→ **WHAT YOU ARE ASKED TO DO**: Everything in the records should be repeated exactly.

→ **EXCERPTED DATA**:

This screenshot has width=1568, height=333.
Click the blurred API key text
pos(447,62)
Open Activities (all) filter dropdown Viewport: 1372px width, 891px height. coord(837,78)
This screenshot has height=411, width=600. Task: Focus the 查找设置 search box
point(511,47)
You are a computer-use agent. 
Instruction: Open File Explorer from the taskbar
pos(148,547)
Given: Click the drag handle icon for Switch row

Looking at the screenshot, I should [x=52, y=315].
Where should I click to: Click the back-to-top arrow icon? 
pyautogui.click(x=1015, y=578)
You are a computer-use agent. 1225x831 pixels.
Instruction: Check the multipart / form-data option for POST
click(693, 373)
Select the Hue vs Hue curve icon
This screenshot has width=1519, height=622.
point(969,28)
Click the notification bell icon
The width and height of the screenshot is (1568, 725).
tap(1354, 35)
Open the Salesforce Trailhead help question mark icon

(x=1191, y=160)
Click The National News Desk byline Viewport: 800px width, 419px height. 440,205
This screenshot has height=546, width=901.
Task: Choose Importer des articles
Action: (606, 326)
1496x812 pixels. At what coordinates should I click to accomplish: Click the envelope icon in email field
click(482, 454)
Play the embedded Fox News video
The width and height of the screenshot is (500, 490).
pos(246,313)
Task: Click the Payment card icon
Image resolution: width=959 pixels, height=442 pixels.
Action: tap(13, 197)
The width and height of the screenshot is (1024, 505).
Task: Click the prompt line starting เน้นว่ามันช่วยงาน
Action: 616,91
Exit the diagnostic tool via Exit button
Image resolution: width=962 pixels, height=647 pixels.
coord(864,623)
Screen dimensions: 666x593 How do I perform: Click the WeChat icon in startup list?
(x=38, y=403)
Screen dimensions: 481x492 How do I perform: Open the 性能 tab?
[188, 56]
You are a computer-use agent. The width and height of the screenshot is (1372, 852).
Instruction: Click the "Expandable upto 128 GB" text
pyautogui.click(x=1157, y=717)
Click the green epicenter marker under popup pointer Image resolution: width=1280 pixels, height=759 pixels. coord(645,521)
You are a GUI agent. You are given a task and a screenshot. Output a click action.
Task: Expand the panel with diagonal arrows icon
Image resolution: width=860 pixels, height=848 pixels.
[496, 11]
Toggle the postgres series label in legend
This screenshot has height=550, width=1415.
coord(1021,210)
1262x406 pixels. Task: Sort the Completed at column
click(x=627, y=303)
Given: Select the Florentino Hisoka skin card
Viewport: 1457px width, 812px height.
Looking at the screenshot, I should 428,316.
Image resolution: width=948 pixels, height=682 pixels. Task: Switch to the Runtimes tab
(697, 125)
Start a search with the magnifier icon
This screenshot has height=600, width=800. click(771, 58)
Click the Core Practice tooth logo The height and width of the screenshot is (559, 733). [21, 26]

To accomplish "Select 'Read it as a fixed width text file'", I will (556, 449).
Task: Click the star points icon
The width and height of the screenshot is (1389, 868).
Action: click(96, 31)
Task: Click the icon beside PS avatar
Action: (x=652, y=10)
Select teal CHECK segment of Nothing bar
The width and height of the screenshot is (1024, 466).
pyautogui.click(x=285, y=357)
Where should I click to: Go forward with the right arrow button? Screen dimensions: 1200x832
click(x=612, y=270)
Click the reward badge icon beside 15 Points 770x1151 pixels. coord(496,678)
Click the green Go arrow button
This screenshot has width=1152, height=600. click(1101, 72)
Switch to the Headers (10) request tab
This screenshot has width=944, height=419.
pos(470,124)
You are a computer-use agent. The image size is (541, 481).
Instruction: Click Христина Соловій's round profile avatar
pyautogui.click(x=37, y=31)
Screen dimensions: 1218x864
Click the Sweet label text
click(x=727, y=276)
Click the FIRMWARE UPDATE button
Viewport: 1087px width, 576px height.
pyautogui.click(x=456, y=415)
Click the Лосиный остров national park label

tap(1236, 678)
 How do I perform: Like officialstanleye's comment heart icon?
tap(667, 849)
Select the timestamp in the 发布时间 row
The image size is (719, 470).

→ **WRITTEN ANSWER**:
This screenshot has width=1568, height=333.
Click the blurred API key text
pos(447,62)
Open Activities (all) filter dropdown Viewport: 1372px width, 891px height. coord(837,78)
This screenshot has height=411, width=600. Task: Focus the 查找设置 search box
point(511,47)
You are a computer-use agent. 
Instruction: Open File Explorer from the taskbar
pos(148,547)
Given: Click the drag handle icon for Switch row

Looking at the screenshot, I should [x=52, y=315].
Where should I click to: Click the back-to-top arrow icon? 
pyautogui.click(x=1015, y=578)
You are a computer-use agent. 1225x831 pixels.
Instruction: Check the multipart / form-data option for POST
click(693, 373)
Select the Hue vs Hue curve icon
This screenshot has width=1519, height=622.
point(969,28)
Click the notification bell icon
The width and height of the screenshot is (1568, 725).
tap(1354, 35)
Open the Salesforce Trailhead help question mark icon

(x=1191, y=160)
Click The National News Desk byline Viewport: 800px width, 419px height. 440,205
This screenshot has height=546, width=901.
Task: Choose Importer des articles
Action: (606, 326)
1496x812 pixels. At what coordinates should I click to accomplish: Click the envelope icon in email field
click(482, 454)
Play the embedded Fox News video
The width and height of the screenshot is (500, 490).
pos(246,313)
Task: Click the Payment card icon
Image resolution: width=959 pixels, height=442 pixels.
Action: tap(13, 197)
The width and height of the screenshot is (1024, 505).
Task: Click the prompt line starting เน้นว่ามันช่วยงาน
Action: 616,91
Exit the diagnostic tool via Exit button
Image resolution: width=962 pixels, height=647 pixels.
coord(864,623)
Screen dimensions: 666x593 How do I perform: Click the WeChat icon in startup list?
(x=38, y=403)
Screen dimensions: 481x492 How do I perform: Open the 性能 tab?
[188, 56]
You are a computer-use agent. The width and height of the screenshot is (1372, 852).
Instruction: Click the "Expandable upto 128 GB" text
pyautogui.click(x=1157, y=717)
Click the green epicenter marker under popup pointer Image resolution: width=1280 pixels, height=759 pixels. coord(645,521)
You are a GUI agent. You are given a task and a screenshot. Output a click action.
Task: Expand the panel with diagonal arrows icon
Image resolution: width=860 pixels, height=848 pixels.
[496, 11]
Toggle the postgres series label in legend
This screenshot has height=550, width=1415.
coord(1021,210)
1262x406 pixels. Task: Sort the Completed at column
click(x=627, y=303)
Given: Select the Florentino Hisoka skin card
Viewport: 1457px width, 812px height.
Looking at the screenshot, I should 428,316.
Image resolution: width=948 pixels, height=682 pixels. Task: Switch to the Runtimes tab
(697, 125)
Start a search with the magnifier icon
This screenshot has height=600, width=800. click(771, 58)
Click the Core Practice tooth logo The height and width of the screenshot is (559, 733). [21, 26]

To accomplish "Select 'Read it as a fixed width text file'", I will (556, 449).
Task: Click the star points icon
The width and height of the screenshot is (1389, 868).
Action: click(96, 31)
Task: Click the icon beside PS avatar
Action: (x=652, y=10)
Select teal CHECK segment of Nothing bar
The width and height of the screenshot is (1024, 466).
pyautogui.click(x=285, y=357)
Where should I click to: Go forward with the right arrow button? Screen dimensions: 1200x832
click(x=612, y=270)
Click the reward badge icon beside 15 Points 770x1151 pixels. coord(496,678)
Click the green Go arrow button
This screenshot has width=1152, height=600. click(1101, 72)
Switch to the Headers (10) request tab
This screenshot has width=944, height=419.
pos(470,124)
You are a computer-use agent. The image size is (541, 481).
Instruction: Click Христина Соловій's round profile avatar
pyautogui.click(x=37, y=31)
Screen dimensions: 1218x864
Click the Sweet label text
click(x=727, y=276)
Click the FIRMWARE UPDATE button
Viewport: 1087px width, 576px height.
pyautogui.click(x=456, y=415)
Click the Лосиный остров national park label

tap(1236, 678)
 How do I perform: Like officialstanleye's comment heart icon?
tap(667, 849)
Select the timestamp in the 发布时间 row
The image size is (719, 470).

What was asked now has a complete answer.